• TASK TO COMPLETE
Filter the listing below down to the lines with the word "Switch" and copy those.

AVAILABLE DATA START

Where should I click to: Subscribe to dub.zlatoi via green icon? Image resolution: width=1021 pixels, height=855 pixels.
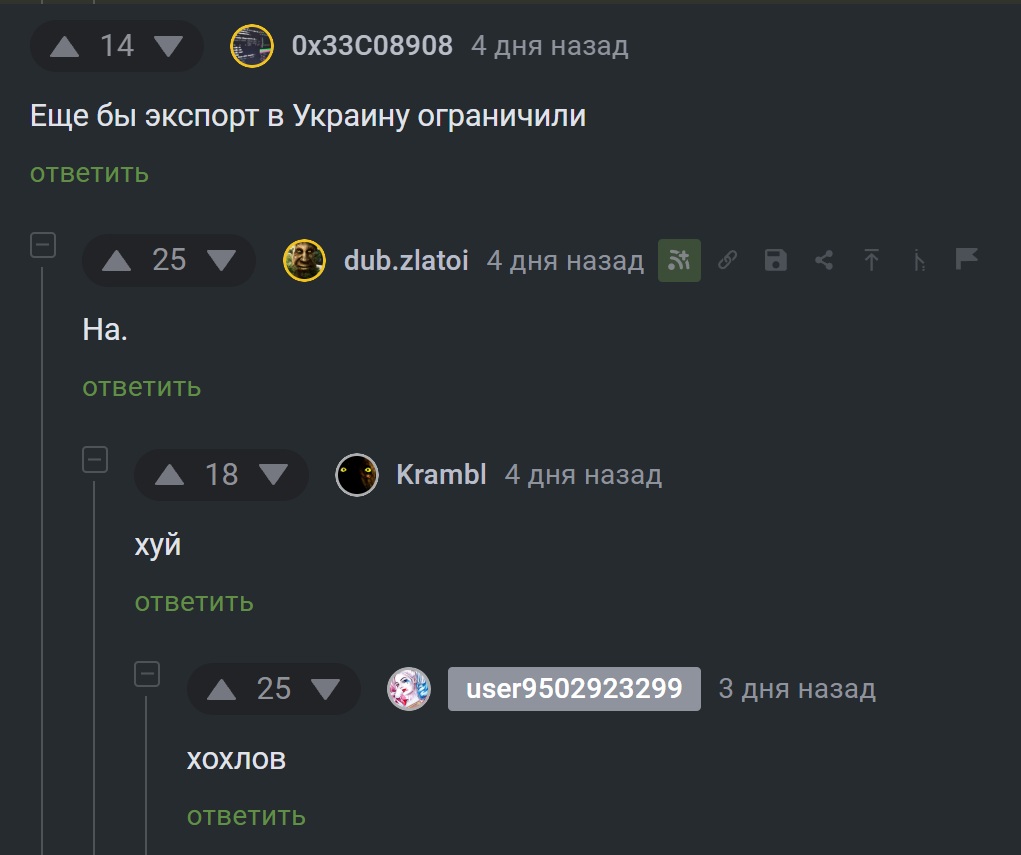tap(679, 260)
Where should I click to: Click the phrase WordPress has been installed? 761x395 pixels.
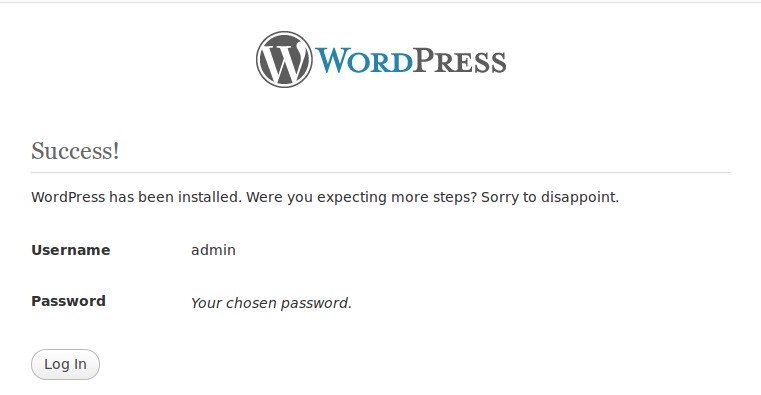click(x=136, y=197)
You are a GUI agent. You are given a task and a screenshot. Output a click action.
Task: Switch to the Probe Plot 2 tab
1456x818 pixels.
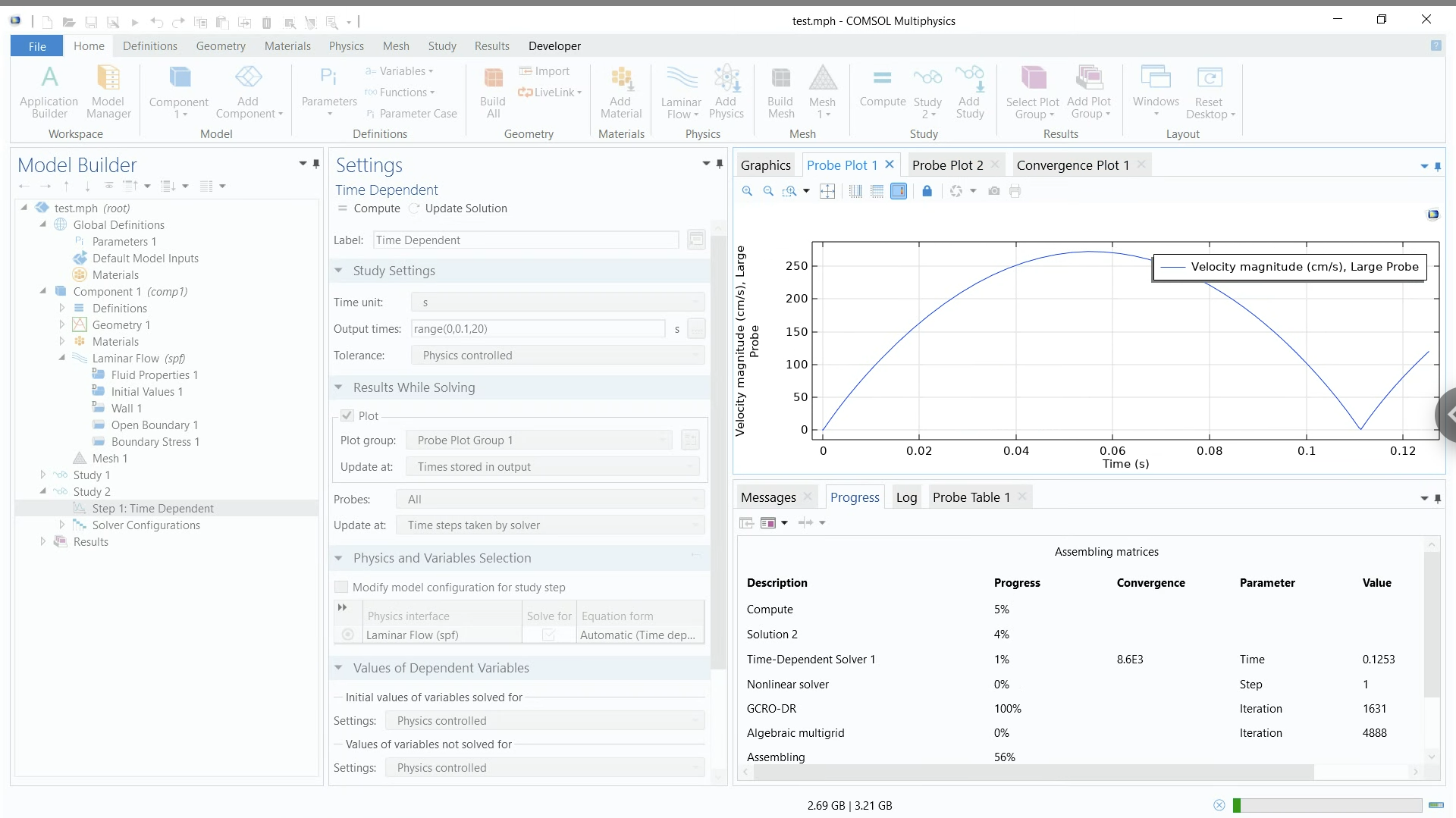(x=947, y=165)
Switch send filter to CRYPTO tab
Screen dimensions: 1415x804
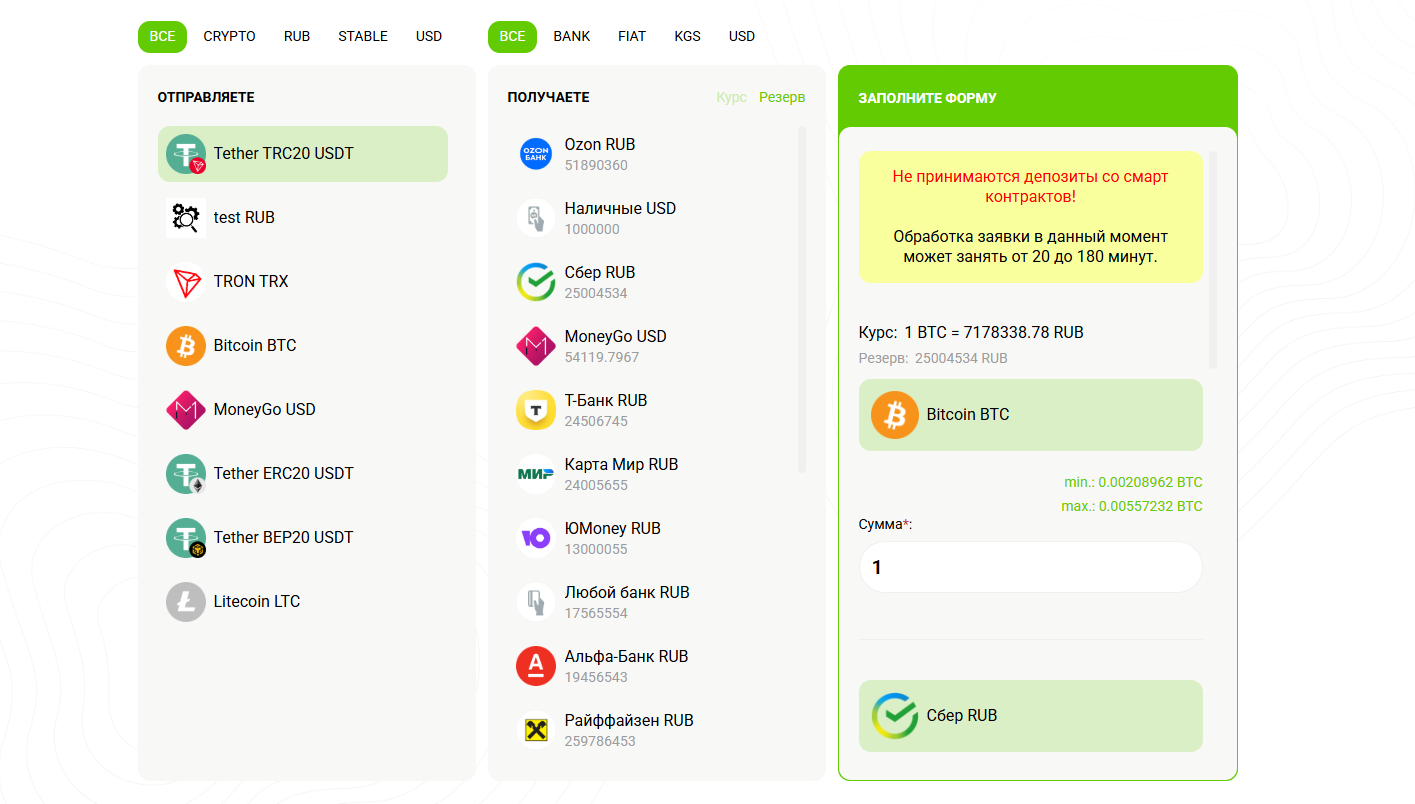tap(229, 36)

AVAILABLE DATA END

• TASK SOLUTION
Task: Switch to the Probe Plot 2 tab
Switch send filter to CRYPTO tab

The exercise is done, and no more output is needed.